» **Exercise requirements**
Write out the stretch of rows from the line containing "Where should I click to: Open the Mehr" through the line containing "Action: (x=77, y=59)", copying each line exactly.

*** Records for the task

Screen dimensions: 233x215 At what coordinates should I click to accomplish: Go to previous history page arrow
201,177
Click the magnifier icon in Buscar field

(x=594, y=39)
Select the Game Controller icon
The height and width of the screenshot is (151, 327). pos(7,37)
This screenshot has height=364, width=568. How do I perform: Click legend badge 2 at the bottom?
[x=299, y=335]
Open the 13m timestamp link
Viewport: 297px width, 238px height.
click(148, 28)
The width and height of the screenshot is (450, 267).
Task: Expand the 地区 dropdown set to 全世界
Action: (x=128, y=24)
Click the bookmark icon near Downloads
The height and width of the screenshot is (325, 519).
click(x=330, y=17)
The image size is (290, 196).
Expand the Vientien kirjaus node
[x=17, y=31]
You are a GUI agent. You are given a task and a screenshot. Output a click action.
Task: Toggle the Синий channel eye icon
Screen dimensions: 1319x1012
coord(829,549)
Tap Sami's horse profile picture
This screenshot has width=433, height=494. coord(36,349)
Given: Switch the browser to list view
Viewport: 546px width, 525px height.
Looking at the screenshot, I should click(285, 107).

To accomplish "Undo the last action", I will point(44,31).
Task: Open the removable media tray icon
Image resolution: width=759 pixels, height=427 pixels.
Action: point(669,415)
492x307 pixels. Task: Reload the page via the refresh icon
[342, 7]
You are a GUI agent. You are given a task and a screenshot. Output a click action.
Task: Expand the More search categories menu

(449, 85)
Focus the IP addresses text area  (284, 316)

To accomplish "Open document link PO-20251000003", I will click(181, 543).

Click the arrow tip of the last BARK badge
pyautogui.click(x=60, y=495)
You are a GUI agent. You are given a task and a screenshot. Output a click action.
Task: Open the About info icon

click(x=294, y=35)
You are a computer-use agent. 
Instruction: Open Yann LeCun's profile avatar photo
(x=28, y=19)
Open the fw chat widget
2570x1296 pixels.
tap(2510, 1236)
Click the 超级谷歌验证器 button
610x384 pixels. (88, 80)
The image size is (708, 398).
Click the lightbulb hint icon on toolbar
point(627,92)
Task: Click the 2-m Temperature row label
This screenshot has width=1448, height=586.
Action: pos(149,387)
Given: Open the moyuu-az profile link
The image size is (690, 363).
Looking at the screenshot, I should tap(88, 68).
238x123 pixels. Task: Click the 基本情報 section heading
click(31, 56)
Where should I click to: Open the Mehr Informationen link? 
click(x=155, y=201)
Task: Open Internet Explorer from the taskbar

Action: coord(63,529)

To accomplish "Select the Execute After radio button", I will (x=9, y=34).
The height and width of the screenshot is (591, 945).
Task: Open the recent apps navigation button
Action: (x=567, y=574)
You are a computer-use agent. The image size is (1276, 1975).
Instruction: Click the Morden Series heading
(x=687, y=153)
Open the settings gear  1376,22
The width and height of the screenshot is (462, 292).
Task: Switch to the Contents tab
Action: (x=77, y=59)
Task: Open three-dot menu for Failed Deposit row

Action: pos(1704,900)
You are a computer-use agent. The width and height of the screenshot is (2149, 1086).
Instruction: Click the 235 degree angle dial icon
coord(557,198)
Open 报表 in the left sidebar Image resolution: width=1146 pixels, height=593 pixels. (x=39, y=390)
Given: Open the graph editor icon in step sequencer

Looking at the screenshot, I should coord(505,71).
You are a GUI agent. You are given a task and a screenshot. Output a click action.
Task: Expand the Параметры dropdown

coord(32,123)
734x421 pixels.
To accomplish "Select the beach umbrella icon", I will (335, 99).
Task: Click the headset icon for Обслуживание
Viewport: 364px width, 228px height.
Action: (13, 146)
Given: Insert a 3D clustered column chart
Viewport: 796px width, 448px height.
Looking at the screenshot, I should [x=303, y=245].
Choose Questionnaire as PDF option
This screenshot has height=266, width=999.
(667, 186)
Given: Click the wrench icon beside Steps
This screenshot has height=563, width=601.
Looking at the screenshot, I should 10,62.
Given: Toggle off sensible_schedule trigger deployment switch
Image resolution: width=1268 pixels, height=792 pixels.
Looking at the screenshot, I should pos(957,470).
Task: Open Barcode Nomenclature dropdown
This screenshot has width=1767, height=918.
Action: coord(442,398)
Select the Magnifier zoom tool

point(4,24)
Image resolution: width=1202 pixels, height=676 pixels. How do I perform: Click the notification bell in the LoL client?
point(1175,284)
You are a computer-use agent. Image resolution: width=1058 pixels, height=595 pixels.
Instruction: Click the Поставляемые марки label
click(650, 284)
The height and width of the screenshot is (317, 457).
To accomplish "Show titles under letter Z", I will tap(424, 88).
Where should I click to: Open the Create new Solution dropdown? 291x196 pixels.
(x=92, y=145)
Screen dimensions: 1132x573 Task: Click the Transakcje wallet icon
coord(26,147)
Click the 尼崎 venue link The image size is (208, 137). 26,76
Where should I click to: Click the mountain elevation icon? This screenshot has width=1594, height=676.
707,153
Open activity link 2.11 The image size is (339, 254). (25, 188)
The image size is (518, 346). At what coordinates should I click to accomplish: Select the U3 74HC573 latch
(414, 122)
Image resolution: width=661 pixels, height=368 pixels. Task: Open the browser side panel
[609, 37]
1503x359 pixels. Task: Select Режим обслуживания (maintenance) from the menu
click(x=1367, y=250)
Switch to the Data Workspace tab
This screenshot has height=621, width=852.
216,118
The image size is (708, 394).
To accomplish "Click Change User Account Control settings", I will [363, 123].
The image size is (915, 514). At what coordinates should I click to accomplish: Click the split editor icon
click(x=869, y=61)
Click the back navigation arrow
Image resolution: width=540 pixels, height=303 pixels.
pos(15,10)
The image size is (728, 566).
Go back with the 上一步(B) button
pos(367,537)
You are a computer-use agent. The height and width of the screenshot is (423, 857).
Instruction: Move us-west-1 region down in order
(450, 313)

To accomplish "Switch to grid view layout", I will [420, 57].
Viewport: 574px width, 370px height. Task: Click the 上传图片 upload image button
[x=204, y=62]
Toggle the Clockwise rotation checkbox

******

» **Solution for this exercise**
Where should I click to: Open the Mehr Informationen link? 
click(x=155, y=201)
Task: Open Internet Explorer from the taskbar

Action: coord(63,529)

To accomplish "Select the Execute After radio button", I will (x=9, y=34).
The height and width of the screenshot is (591, 945).
Task: Open the recent apps navigation button
Action: (x=567, y=574)
You are a computer-use agent. The image size is (1276, 1975).
Instruction: Click the Morden Series heading
(x=687, y=153)
Open the settings gear  1376,22
The width and height of the screenshot is (462, 292).
Task: Switch to the Contents tab
Action: (x=77, y=59)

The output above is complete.